Exercise requirements: Copy out the entries below, swapping every "GUI agent" for "interface agent" and keeping everything else the same.

Provided material:

-=-=-

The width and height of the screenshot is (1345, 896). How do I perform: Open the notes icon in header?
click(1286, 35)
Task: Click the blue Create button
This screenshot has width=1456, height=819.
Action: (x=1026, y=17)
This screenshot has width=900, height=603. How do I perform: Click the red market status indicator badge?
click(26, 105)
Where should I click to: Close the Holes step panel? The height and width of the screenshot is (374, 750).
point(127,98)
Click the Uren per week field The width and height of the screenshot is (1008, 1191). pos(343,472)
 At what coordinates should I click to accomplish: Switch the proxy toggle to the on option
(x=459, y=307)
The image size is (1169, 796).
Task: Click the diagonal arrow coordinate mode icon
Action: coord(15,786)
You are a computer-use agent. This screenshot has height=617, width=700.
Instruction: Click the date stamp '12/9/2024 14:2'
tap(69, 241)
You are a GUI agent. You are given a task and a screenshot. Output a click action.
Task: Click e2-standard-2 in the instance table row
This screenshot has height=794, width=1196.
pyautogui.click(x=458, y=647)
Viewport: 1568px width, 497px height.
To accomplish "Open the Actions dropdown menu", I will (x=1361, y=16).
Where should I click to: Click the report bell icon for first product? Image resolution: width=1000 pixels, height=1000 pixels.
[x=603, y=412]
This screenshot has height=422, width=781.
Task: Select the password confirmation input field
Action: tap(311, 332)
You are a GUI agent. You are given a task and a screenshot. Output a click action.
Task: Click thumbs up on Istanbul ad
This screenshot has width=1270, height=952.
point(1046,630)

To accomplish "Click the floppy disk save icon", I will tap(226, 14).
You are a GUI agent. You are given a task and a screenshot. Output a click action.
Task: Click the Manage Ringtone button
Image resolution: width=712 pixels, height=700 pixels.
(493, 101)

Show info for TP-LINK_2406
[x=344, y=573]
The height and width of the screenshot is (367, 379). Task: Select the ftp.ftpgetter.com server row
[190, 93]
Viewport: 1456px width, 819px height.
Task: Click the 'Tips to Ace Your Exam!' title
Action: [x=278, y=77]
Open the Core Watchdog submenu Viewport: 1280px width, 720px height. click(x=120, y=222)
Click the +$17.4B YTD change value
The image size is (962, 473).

-=-=-

Exercise result:
The width and height of the screenshot is (1345, 896). How do I perform: Open the notes icon in header?
click(1286, 35)
Task: Click the blue Create button
This screenshot has width=1456, height=819.
Action: (x=1026, y=17)
This screenshot has width=900, height=603. How do I perform: Click the red market status indicator badge?
click(26, 105)
Where should I click to: Close the Holes step panel? The height and width of the screenshot is (374, 750).
point(127,98)
Click the Uren per week field The width and height of the screenshot is (1008, 1191). pos(343,472)
 At what coordinates should I click to accomplish: Switch the proxy toggle to the on option
(x=459, y=307)
The image size is (1169, 796).
Task: Click the diagonal arrow coordinate mode icon
Action: coord(15,786)
You are a computer-use agent. This screenshot has height=617, width=700.
Instruction: Click the date stamp '12/9/2024 14:2'
tap(69, 241)
You are a interface agent. You are given a task and a screenshot. Output a click action.
Task: Click e2-standard-2 in the instance table row
This screenshot has height=794, width=1196.
pyautogui.click(x=458, y=647)
Viewport: 1568px width, 497px height.
To accomplish "Open the Actions dropdown menu", I will (x=1361, y=16).
Where should I click to: Click the report bell icon for first product? Image resolution: width=1000 pixels, height=1000 pixels.
[x=603, y=412]
This screenshot has height=422, width=781.
Task: Select the password confirmation input field
Action: tap(311, 332)
You are a interface agent. You are given a task and a screenshot. Output a click action.
Task: Click thumbs up on Istanbul ad
This screenshot has width=1270, height=952.
point(1046,630)

To accomplish "Click the floppy disk save icon", I will tap(226, 14).
You are a interface agent. You are given a task and a screenshot. Output a click action.
Task: Click the Manage Ringtone button
Image resolution: width=712 pixels, height=700 pixels.
(493, 101)

Show info for TP-LINK_2406
[x=344, y=573]
The height and width of the screenshot is (367, 379). Task: Select the ftp.ftpgetter.com server row
[190, 93]
Viewport: 1456px width, 819px height.
Task: Click the 'Tips to Ace Your Exam!' title
Action: [x=278, y=77]
Open the Core Watchdog submenu Viewport: 1280px width, 720px height. click(x=120, y=222)
Click the +$17.4B YTD change value
The image size is (962, 473).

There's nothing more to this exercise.